Entries from a dataset:
---+---

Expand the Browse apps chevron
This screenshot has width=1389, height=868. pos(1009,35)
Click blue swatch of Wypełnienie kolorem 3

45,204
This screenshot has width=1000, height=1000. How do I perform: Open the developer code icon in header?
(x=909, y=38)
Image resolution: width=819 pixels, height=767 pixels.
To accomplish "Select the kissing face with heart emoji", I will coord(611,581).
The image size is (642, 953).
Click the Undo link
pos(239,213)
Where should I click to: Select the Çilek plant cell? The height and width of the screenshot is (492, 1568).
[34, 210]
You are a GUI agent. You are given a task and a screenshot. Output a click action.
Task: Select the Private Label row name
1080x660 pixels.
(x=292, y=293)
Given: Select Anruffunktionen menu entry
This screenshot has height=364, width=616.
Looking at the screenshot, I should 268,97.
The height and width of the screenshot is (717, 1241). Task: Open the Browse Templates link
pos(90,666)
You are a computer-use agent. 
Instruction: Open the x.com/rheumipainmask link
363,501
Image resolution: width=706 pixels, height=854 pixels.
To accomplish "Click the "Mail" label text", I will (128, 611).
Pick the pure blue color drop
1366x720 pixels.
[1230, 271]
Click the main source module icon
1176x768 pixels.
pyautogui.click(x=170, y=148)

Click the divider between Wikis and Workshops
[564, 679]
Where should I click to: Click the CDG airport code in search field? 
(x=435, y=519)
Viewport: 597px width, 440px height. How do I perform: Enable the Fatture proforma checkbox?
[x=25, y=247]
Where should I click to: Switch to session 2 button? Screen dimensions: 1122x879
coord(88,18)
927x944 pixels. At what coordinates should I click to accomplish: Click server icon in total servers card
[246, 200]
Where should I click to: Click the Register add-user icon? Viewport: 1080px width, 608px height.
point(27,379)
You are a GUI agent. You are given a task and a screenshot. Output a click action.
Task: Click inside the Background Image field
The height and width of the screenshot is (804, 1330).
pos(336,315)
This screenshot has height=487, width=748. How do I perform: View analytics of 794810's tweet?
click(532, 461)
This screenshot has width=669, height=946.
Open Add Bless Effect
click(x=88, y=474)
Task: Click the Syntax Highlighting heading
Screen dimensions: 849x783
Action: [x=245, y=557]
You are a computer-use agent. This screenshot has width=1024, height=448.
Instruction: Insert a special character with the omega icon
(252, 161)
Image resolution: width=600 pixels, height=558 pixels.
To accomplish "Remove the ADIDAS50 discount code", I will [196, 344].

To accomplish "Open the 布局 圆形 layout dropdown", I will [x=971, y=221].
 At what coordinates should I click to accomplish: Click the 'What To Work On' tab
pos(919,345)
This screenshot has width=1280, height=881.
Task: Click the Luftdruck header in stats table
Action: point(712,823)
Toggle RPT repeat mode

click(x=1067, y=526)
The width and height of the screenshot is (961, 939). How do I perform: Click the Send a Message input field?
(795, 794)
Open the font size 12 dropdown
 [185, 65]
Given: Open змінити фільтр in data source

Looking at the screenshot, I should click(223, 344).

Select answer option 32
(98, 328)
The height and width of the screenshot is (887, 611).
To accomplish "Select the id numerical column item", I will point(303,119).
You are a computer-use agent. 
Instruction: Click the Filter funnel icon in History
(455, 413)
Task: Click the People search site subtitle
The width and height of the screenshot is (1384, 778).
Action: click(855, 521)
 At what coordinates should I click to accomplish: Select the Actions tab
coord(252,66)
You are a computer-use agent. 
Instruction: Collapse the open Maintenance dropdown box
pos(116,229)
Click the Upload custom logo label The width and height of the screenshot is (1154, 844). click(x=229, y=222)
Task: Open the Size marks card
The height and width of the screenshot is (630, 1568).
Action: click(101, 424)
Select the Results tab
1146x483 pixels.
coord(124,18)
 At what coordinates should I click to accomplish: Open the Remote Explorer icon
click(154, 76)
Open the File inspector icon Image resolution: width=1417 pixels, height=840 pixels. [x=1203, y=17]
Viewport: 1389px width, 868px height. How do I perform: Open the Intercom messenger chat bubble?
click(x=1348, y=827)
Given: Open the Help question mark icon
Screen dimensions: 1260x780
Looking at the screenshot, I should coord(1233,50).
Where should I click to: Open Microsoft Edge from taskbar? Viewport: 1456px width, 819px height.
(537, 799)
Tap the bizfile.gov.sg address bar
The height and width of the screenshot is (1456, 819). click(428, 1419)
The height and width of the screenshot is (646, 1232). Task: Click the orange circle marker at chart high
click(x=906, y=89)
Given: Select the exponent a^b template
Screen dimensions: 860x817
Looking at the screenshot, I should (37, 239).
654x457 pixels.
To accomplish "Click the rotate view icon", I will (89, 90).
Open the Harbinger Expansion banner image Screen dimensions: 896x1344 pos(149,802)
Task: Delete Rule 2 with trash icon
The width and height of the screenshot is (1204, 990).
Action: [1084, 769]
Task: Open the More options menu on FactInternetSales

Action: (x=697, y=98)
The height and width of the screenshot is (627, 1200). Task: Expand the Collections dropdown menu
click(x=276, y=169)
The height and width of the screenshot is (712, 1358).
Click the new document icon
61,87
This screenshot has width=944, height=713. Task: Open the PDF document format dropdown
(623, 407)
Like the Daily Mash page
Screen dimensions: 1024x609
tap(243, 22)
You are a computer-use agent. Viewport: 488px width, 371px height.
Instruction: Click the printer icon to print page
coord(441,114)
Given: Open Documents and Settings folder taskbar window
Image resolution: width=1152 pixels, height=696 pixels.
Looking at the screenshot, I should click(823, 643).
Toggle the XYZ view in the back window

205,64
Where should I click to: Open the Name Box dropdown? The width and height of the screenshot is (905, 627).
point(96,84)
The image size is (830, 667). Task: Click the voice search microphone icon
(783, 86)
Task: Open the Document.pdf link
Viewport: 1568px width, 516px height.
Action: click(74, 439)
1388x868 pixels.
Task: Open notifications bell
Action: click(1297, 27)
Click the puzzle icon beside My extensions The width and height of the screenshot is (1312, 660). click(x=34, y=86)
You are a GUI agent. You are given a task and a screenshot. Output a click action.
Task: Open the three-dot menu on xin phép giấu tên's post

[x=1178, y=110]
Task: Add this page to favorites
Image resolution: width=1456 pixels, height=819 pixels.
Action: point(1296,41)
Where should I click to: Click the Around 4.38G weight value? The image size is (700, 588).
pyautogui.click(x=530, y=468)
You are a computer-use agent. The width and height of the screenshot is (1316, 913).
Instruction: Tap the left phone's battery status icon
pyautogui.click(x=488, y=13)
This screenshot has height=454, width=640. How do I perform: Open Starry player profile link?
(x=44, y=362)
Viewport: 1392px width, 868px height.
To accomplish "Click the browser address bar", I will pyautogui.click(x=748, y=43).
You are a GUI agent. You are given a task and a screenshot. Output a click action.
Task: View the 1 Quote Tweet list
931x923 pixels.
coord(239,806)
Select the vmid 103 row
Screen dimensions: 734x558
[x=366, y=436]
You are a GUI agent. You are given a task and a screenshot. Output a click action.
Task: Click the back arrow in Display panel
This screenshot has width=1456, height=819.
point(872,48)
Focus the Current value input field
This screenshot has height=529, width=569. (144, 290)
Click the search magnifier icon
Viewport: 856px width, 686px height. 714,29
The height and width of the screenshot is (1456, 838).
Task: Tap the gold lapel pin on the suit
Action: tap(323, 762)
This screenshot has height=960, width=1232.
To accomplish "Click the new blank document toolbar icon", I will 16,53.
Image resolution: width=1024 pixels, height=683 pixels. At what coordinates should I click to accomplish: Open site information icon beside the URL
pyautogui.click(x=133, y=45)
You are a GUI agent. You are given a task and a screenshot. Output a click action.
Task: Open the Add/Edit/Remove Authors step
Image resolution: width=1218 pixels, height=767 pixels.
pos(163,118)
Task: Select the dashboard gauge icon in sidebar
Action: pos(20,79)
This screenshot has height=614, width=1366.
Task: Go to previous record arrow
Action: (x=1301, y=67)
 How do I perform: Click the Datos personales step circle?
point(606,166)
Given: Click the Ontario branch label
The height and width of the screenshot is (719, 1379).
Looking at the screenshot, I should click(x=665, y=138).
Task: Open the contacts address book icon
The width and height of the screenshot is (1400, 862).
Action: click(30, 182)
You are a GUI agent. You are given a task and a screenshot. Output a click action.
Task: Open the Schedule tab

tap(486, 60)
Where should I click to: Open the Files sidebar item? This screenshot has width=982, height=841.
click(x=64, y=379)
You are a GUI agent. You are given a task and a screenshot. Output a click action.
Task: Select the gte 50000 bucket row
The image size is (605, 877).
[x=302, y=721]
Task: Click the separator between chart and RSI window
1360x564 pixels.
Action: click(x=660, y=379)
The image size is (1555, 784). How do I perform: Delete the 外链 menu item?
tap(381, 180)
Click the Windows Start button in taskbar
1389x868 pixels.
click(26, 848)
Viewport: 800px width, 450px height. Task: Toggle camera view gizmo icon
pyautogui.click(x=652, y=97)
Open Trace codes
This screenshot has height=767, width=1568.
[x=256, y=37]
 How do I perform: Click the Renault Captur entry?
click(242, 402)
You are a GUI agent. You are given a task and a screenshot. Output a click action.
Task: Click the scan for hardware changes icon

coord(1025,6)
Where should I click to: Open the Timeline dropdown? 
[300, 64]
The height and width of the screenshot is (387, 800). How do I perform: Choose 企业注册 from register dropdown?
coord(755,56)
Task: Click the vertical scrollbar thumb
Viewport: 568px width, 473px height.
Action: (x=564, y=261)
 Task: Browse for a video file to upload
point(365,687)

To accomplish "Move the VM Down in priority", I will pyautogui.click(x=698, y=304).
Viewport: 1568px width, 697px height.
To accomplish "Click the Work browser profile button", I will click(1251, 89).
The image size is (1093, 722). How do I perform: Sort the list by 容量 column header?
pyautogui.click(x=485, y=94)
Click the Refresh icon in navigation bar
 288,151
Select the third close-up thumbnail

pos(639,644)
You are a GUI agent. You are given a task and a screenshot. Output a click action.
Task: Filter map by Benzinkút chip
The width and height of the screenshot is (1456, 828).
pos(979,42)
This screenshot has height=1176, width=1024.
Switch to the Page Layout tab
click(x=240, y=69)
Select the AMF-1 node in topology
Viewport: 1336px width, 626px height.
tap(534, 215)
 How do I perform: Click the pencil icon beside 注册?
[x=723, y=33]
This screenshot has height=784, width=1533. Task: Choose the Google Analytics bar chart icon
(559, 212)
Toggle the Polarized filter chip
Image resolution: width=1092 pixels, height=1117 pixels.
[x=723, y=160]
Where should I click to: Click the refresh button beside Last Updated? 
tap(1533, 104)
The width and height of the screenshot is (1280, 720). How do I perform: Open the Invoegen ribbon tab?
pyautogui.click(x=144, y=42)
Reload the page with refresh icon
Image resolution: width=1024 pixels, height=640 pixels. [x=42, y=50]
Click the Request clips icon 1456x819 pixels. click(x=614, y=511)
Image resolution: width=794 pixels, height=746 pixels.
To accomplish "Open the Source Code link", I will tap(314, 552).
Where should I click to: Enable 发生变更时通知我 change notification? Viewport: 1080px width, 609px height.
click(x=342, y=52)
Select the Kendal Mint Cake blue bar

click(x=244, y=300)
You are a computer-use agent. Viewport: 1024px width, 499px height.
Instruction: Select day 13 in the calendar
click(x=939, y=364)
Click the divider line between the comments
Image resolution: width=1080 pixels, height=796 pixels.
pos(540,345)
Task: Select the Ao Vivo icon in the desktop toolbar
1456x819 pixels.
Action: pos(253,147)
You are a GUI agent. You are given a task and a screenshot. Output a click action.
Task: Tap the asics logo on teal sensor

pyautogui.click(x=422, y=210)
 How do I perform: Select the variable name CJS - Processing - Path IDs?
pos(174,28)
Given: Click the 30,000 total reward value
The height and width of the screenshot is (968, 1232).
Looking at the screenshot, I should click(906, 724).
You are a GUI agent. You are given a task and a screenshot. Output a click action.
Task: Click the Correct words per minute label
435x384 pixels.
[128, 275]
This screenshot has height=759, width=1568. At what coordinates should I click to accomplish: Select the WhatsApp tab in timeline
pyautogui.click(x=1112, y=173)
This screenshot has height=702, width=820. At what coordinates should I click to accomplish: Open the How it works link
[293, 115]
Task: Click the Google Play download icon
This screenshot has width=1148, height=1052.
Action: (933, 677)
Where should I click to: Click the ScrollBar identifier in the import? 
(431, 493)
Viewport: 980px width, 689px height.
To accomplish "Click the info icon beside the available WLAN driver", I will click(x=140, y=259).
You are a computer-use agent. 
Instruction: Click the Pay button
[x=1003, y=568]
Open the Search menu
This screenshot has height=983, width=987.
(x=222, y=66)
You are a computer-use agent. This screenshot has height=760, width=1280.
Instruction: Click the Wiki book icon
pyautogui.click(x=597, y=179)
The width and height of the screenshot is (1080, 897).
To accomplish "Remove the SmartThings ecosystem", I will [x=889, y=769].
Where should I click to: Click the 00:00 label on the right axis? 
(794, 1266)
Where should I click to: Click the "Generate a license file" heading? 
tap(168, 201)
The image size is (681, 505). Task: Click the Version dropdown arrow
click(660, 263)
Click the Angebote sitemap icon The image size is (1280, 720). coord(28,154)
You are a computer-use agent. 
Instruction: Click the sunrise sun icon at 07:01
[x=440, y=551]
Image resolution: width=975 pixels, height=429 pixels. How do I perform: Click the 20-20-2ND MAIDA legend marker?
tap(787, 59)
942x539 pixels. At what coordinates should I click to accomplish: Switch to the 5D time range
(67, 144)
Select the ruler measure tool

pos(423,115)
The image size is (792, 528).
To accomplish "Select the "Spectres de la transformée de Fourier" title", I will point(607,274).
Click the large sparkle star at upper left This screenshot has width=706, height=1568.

---+---

What you need to do | Express the lines of the entries between the line holding "Where should I click to: Switch" and the line holding "point(27,379)", inclusive, as a JSON list of strings with one string per line and blank lines omitted.

Final result |
[
  "Where should I click to: Switch to session 2 button? Screen dimensions: 1122x879",
  "coord(88,18)",
  "927x944 pixels. At what coordinates should I click to accomplish: Click server icon in total servers card",
  "[246, 200]",
  "Where should I click to: Click the Register add-user icon? Viewport: 1080px width, 608px height.",
  "point(27,379)"
]